The most illuminating chapters in The New American Militarism reflect the author’s unease with the theorists who at present control these issues. His chapter on the neoconservative movement is admirable for its lack of rancor and for its analysis of the slash and burn political tactics this small group of influential intellectuals has brought to the national forum. It is chilling to read the rhetoric of this movement’s intellectual stars – Charles Krauthammer intoning “power is its own reward,” Michael Ledeen claiming “peace in this world only follows victory in war,” and the author concluding that “for neoconservatives like [Robert] Kagan, the purpose of the Defense Department was no longer to defend the United States or to deter would-be aggressors but to transform the international order by transforming its constituent parts.”

The chapter regarding the takeover of military strategy by academic theorists following World War II will help thinking Americans comprehend an area of national policy that is rarely discussed or debated. Of particular interest are the author’s paragraphs on the scientific brilliance – and military ignorance – of the oft- revered Albert Wohlstetter, who served as a tutor and intellectual godfather to several of those who conceived the present strategy for the use of force in Iraq and other Middle East nations.

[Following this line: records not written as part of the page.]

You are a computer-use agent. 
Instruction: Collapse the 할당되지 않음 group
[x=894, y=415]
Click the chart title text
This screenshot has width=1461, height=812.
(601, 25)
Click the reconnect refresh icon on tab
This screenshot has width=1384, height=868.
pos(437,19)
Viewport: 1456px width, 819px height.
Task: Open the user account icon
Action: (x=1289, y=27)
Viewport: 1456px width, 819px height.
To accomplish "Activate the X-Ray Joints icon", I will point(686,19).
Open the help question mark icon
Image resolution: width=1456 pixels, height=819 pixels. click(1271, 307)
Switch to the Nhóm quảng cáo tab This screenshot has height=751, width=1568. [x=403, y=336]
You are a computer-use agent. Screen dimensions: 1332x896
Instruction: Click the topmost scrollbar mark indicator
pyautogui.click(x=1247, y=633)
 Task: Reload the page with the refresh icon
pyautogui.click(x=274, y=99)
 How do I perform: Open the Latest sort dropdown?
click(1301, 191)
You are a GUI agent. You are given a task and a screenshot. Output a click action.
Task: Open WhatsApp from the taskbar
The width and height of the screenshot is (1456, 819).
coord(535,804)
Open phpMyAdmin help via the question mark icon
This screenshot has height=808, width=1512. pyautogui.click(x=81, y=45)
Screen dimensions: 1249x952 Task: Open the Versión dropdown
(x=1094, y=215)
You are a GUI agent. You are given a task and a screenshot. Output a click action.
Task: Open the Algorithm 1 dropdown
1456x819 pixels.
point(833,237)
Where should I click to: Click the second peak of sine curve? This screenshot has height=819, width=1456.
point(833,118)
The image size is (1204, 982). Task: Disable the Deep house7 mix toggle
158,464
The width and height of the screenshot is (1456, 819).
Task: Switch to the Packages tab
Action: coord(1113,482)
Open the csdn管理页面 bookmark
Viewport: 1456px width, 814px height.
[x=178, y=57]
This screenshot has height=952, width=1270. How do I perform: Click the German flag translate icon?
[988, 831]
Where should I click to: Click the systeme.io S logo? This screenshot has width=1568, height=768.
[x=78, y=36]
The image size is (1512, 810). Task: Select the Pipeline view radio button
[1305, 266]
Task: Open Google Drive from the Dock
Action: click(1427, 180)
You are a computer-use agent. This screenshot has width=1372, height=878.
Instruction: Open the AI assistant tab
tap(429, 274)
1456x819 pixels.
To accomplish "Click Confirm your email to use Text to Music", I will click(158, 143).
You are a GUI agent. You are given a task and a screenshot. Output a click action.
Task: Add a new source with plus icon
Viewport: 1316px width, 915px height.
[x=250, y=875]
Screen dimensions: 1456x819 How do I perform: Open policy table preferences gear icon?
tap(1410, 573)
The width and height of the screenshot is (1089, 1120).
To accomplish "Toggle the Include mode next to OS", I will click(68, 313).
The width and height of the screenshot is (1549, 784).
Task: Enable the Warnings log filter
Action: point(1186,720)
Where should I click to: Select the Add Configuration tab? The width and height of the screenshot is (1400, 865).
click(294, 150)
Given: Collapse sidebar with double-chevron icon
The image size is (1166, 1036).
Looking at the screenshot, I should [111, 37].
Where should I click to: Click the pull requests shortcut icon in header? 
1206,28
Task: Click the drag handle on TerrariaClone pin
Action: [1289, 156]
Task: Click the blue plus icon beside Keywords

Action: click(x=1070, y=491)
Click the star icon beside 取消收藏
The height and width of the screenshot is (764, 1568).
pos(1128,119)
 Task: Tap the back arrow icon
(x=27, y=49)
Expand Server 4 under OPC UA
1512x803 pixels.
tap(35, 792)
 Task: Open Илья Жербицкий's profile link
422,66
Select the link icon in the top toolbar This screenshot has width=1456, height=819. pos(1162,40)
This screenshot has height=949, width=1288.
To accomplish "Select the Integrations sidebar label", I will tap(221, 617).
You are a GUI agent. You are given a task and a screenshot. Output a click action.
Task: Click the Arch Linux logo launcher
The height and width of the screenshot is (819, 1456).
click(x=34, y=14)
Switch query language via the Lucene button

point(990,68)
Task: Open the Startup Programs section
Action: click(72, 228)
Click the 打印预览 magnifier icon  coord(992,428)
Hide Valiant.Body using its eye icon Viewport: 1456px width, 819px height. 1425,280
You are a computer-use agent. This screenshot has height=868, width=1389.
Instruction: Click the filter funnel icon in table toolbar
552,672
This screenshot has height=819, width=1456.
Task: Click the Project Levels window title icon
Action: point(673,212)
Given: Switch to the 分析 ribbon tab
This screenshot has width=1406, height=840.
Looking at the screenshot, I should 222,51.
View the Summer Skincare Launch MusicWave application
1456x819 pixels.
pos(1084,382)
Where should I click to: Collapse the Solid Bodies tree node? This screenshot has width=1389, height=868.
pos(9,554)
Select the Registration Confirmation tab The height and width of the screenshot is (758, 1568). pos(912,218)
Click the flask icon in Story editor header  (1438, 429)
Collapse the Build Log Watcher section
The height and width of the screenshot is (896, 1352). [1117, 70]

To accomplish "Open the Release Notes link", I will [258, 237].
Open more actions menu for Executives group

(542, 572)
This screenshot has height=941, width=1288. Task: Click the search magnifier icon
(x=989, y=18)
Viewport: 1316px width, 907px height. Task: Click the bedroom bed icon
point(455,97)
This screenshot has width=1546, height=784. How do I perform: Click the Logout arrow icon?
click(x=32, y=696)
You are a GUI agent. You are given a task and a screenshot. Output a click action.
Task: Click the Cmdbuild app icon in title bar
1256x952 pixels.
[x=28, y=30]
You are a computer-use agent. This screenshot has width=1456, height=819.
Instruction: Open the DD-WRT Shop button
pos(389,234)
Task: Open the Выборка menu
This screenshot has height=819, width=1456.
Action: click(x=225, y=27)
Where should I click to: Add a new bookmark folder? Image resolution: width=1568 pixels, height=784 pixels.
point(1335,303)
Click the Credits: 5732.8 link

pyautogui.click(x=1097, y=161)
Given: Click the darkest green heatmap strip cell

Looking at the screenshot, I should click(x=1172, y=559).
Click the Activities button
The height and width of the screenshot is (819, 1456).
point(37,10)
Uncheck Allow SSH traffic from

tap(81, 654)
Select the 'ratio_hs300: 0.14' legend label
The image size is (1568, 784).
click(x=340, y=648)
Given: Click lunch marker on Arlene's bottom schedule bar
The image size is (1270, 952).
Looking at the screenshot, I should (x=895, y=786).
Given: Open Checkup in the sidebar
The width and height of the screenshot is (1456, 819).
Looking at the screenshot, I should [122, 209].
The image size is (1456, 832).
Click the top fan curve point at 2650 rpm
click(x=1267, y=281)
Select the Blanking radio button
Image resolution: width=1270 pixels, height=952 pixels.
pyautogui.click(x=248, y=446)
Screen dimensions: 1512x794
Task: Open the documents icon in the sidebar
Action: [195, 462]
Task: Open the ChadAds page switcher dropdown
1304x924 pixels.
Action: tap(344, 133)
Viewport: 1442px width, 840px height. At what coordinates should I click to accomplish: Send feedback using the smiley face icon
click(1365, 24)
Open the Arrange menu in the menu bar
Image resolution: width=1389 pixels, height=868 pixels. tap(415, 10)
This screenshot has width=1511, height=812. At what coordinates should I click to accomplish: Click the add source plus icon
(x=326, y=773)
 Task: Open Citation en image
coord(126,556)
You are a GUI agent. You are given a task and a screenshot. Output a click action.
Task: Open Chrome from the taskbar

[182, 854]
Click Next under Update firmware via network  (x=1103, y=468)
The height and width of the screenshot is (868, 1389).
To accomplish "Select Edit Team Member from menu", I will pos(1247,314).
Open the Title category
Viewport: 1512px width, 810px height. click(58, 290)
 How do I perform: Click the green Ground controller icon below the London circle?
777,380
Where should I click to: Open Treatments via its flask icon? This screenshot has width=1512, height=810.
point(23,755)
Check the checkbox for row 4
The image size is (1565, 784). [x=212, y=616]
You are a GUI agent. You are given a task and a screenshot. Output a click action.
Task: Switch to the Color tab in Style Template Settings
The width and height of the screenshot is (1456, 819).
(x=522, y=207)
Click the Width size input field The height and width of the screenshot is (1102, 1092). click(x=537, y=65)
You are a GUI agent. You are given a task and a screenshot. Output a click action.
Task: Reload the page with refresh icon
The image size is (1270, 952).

There are uneven sections in the book. While the author correctly outlines both the power of the Christian Right and its ability to provide moral cover for the continuous use of force, he misperceives the history and motivations of the Christian Right by characterizing them in religious rather than ethnic terms, and thus mislabels the movement as having been anti-military in the past. Actually this movement – as opposed to other Protestant sects who have indeed been anti-military – is centered in the Scots-Irish culture, which is the most pro-military ethnic group in the country. Billy Graham, Pat Robertson, and Jerry Falwell, are all reportedly descended from the Scots-Irish migration. This group also is the most heavily pro-Israel section of America other than in the Jewish community itself, based on its own view of religious doctrine.

The author also holds a deeply felt, and in some cases wrongly placed, opprobrium for President Ronald Reagan. At the outset, he characterizes Reagan as “[Woodrow] Wilson’s truest disciple,” then contradicts himself later, indicating that Reagan was too timid for the “Wilsonian” neo-conservatives. The neoconservatives did “infiltrate” the Reagan administration and frequently threw its foreign policy into contradictory disarray. But it would be wrong to disassociate many of Reagan’s personal decisions from his determination to face down Soviet expansion in places like Afghanistan. And it should be remembered that the ill-fated military mission in Beirut did not involve the unilateral use of American force, but rather the injection of military units from Britain, France, Italy and the United States, whose mission was to help separate different factions after Israel’s 1982 invasion of that country.

With respect to the American military, the author characterizes the Cold War from an Army-centric perspective, focusing on the ground threat in central Europe. In reality, the gravest real threat from the Soviet Union – now being replicated by an expansionist China – was from the growth of its Naval forces, particularly in the tinderbox of northeast Asia. The author also lays the blame for the military’s loss of credibility with its civilian counterparts as being derived heavily from the actions of Colin Powell and Wesley Clark. He does well to focus on the sometimes-uncomfortable legacies of these two officers, but the military’s difficulties with its civilian counterparts has a far more complex history – in many cases running directly to the takeover of American strategic formulation following World War II, which Mr. Bacevich himself describes so lucidly.

In sum, it will not be surprising if those now in power, and their intellectual patrons, attempt to ignore this book. The rest of us should make sure to read it.